Depuis plusieurs années, Greenpeace organise des missions en Afrique pour y documenter l'abattage illégal et les autres pratiques destructrices. Pour ce faire, Greenpeace collabore avec de nombreuses ONG locales. Elle a de cette façon pu remonter la filière du bois jusqu'aux sociétés exportatrices et leurs principaux clients en Europe, aux États-Unis et en Asie.

Parallèlement, Greenpeace mène des actions dans les ports européens afin d'exposer des arrivages de bois contribuant à la destruction des forêts du Congo. De telles pratiques ont ainsi été mises en lumière notamment en Belgique, au Portugal, aux Pays-Bas, en France ou encore en Italie, en Espagne, en Grèce, en Allemagne, au Royaume-Uni et en Suisse.  Greenpeace s'attelle également à dénoncer la corruption dans le secteur forestier et à faire renforcer les normes légales internationales, la transparence et la responsabilité.

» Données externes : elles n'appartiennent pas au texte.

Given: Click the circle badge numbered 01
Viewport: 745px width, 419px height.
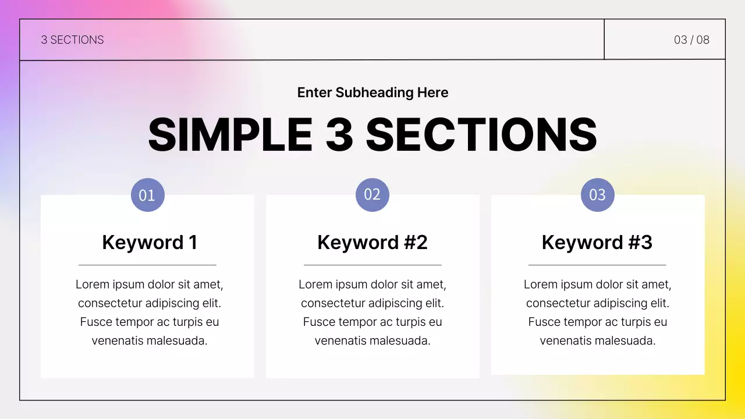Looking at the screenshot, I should [148, 195].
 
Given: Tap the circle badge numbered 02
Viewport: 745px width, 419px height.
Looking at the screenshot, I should [372, 194].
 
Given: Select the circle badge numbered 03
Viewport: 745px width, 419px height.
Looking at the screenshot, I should [598, 195].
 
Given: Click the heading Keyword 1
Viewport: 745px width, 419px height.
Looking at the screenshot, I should [150, 242].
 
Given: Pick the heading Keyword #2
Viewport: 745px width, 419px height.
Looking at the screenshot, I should [372, 242].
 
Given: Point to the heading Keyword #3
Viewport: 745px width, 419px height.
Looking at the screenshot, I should [597, 242].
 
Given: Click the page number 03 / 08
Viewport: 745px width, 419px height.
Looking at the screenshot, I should [691, 40].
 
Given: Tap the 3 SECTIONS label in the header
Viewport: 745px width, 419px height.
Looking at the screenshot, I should [72, 40].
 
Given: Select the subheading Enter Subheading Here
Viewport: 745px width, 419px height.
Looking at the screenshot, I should [372, 93].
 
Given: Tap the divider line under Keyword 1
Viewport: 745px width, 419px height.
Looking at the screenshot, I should [147, 265].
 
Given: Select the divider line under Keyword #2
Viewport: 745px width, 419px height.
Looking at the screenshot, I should [372, 265].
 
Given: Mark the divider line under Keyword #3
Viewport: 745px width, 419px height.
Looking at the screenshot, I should [597, 265].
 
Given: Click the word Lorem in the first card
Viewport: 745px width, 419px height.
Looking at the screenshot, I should [93, 285].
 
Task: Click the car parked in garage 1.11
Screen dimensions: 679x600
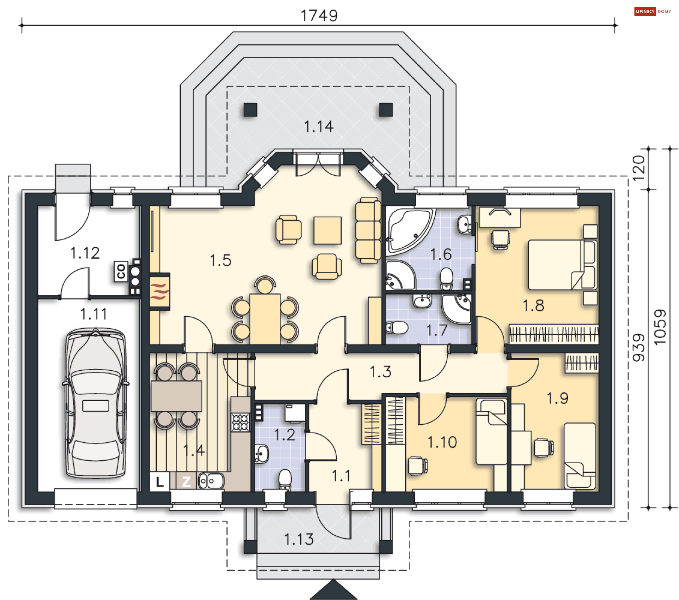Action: (x=95, y=403)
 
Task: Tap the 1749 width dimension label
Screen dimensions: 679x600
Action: (x=319, y=16)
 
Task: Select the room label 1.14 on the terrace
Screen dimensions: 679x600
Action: (x=319, y=127)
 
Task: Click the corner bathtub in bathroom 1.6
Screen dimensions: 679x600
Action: (x=410, y=231)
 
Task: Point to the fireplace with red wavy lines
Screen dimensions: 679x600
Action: (x=160, y=291)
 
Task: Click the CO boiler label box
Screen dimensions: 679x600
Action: (x=121, y=271)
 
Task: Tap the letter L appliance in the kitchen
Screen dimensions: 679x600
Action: (x=159, y=481)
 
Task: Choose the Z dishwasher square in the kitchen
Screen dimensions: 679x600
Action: (x=186, y=481)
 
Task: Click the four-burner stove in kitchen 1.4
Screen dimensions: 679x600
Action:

Actuellement, Greenpeace est activement impliquée dans le débat politique portant sur la réforme du secteur forestier en République Démocratique du Congo (RDC), un pays où subsistent plus de forêts humides que dans l'ensemble des autres pays de la région.  Priorité du travail de Greenpeace en RDC : la prolongation et le renforcement du moratoire de 2002 sur l'attribution de nouveaux titres forestiers pour une meilleure gouvernance dans le secteur. Greenpeace continuera à s'engager fortement pour que la communauté internationale apporte son soutien au gouvernement congolais et à la société civile en faveur d'une gestion forestière saine, dans laquelle le financement des alternatives à l'exploitation industrielle aura une place centrale.

Réforme du secteur forestier

Sous l'impulsion de la Banque Mondiale, un nouveau Code forestier a été adopté en 2002. La même année, poussé par la Banque, le gouvernement congolais établissait un moratoire sur l'attribution de nouveaux titres forestiers. Confirmé par un décret présidentiel en 2005, ce moratoire ne peut être levé tant qu'un examen de la légalité des titres de coupe existants n'a pas été mené à bien.